Recently, some situations have required me to write by hand, but they've usually ended up working out for the better.  When I used to be a library volunteer, I was required to "double check" certain items, and to affix a sticky note with any messages that came up when I scanned them.  I wasn't sure if the librarian who asked me to do it could read my writing, but she actually could; it probably helped that I wrote in all caps, which I have found easier, despite what some of my critics say.  Even submitting written prayer requests during church services has turned out okay.  Though no one has asked me to write an entire paragraph by hand in quite a while, I've still had to write by hand at times, and people can usually get the meaning, even if they can't read every single word.
Frankly, I don't know what the future of my handwriting holds.  It may turn out that, at some point, I'll be able to write better; then again, there are plenty of people out there, especially guys, who have poor penmanship without any sort of disability.  With my condition, it seems that progression is something that literally just happens.  The celebrity obsession thing is perfect proof; I never took any steps to try to stop it, but it seems to have come to an end recently.  Could that happen with my handwriting? Maybe.
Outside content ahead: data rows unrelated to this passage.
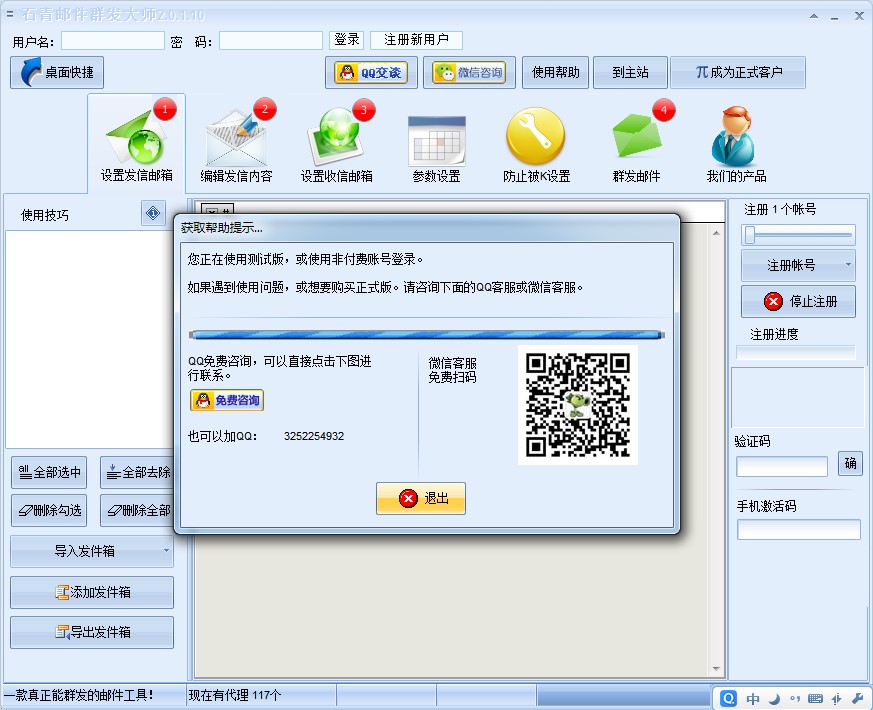Click 停止注册 to stop registration
Viewport: 873px width, 710px height.
pos(798,301)
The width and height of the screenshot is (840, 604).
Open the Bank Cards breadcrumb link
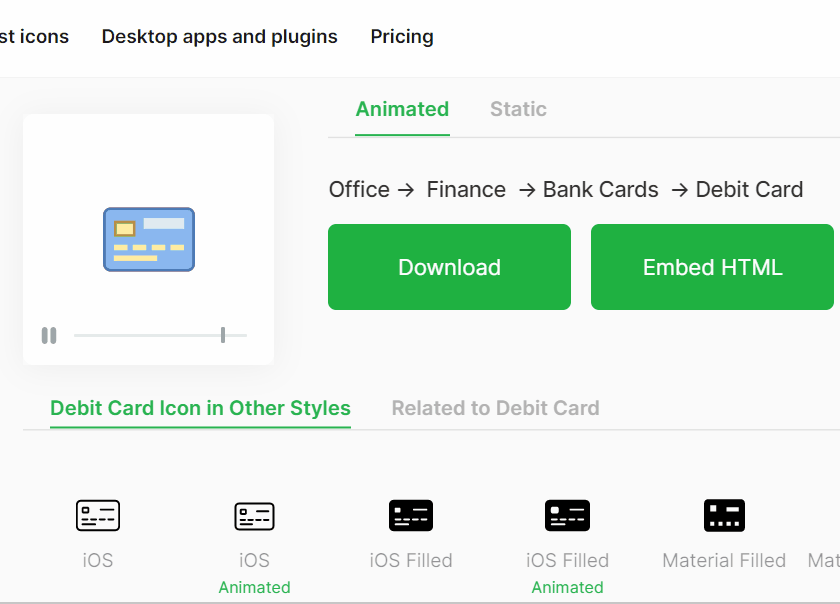tap(600, 190)
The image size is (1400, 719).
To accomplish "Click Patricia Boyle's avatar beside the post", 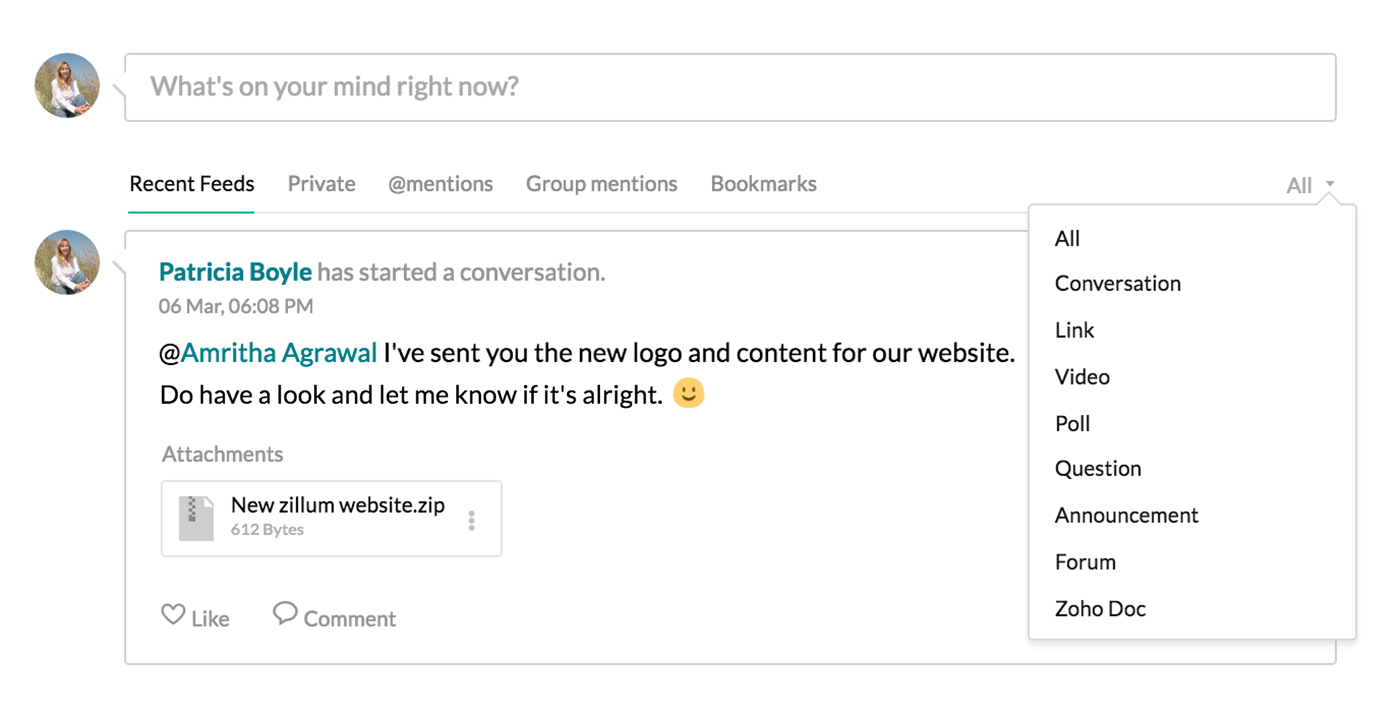I will (x=67, y=263).
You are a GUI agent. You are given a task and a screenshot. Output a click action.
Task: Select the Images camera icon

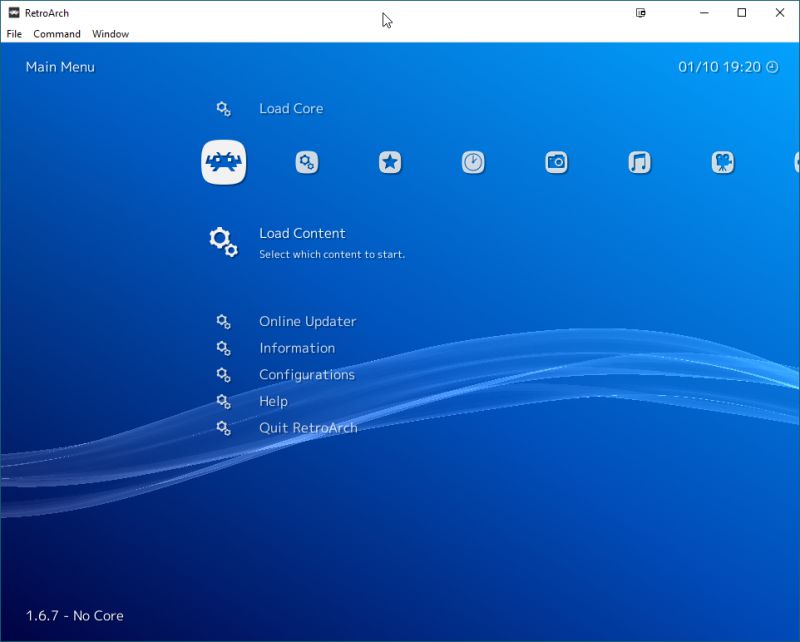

I will end by saying this: Most Christians have certain people in the Bible--other than Jesus, of course--who are their favorites for one reason or another.  Usually, when asked which Biblical individual is their favorite, people will say Old Testament characters such as Joseph, Moses, Elijah, or Samson.  My favorite, however, has always been the Apostle Paul.  Why? Well, he was a prolific writer--hey, he wrote over half of the New Testament!--and, from what I can tell, he didn't let poor penmanship stop him.  It has been supposed that his "thorn in the flesh" (2 Corinthians 12:7) was some sort of visual impairment, which is based on Galatians 6:11 ("See what large letters I use as I write to you with my own hand!") and Romans 16:22 ("I, Tertius, who wrote down this letter, greet you in the Lord.")  However, I've always wondered if Paul's "thorn in the flesh" was actually some sort of hand-eye coordination problem, which would have made it quite difficult to write as prolifically as he did.  I've had people be my scribes, and I have always tended to write rather largely, so I share the same affliction as Paul.  While he had Tertius to help him make his thoughts known, I have Victoria Kerrie Reeves-Stevens, aka my flat-screen iMac, to do the same thing.  Is it any wonder that I look up to the Apostle Paul?